Protein first, every meal. The egg plus lentils combination delivers approximately 30–35g of protein per serving — which is in the range that maximises muscle protein synthesis per meal and, critically, drives GLP-1 secretion (see the GLP-1 post for the mechanism). Protein also has the highest thermic effect of feeding of any macronutrient — roughly 20–30% of its caloric content is used in its own digestion. This matters for metabolic rate.

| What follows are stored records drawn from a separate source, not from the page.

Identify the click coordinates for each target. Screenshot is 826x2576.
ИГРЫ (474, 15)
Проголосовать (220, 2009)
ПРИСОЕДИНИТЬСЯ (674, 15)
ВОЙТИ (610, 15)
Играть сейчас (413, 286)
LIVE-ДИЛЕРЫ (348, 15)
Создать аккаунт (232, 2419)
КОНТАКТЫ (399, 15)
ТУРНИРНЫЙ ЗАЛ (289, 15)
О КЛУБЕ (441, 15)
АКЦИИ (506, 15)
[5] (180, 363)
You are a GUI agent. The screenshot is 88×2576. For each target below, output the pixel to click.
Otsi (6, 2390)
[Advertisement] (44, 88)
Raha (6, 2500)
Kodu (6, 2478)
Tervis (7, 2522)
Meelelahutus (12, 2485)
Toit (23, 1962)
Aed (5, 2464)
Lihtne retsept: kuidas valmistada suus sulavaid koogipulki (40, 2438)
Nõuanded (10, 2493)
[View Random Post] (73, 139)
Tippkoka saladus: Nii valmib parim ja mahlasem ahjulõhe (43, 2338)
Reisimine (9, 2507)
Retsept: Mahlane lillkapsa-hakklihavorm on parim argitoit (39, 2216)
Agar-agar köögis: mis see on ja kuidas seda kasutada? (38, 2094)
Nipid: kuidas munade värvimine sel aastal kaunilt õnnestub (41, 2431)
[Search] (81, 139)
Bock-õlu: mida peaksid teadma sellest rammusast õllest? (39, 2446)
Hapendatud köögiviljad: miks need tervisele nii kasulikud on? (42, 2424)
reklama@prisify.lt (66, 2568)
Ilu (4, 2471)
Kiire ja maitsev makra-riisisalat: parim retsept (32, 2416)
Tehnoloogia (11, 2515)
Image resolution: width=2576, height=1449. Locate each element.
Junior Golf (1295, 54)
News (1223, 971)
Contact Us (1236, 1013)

Low-glycaemic carbohydrate load. Lentils have a glycaemic index of approximately 30, compared to white bread at 75 or white rice at 70. The fibre and protein content of lentils significantly blunts the glucose response to the carbohydrate they contain. The roasted vegetables add additional fibre (particularly the aubergine and courgette) and polyphenols from the tomatoes and peppers — lycopene, quercetin, vitamin C — that support endothelial function and glucose metabolism.
Cinnamon as insulin sensitiser. Human studies — including a Cochrane review — show that cinnamon supplementation modestly reduces fasting blood glucose and improves insulin sensitivity markers in type 2 diabetes. The dose in these studies (1–6g daily) is achievable through generous seasoning. It's not medication, but it's not trivial either, and it's in this recipe for a reason rather than just flavour.
The fat from olive oil slows gastric emptying. Fat delays gastric emptying (it's part of the GLP-1 mechanism), which extends satiety and reduces the rate at which glucose from the carbohydrate enters the bloodstream. Extra virgin olive oil's polyphenol content additionally has direct anti-inflammatory effects at the gut epithelial level.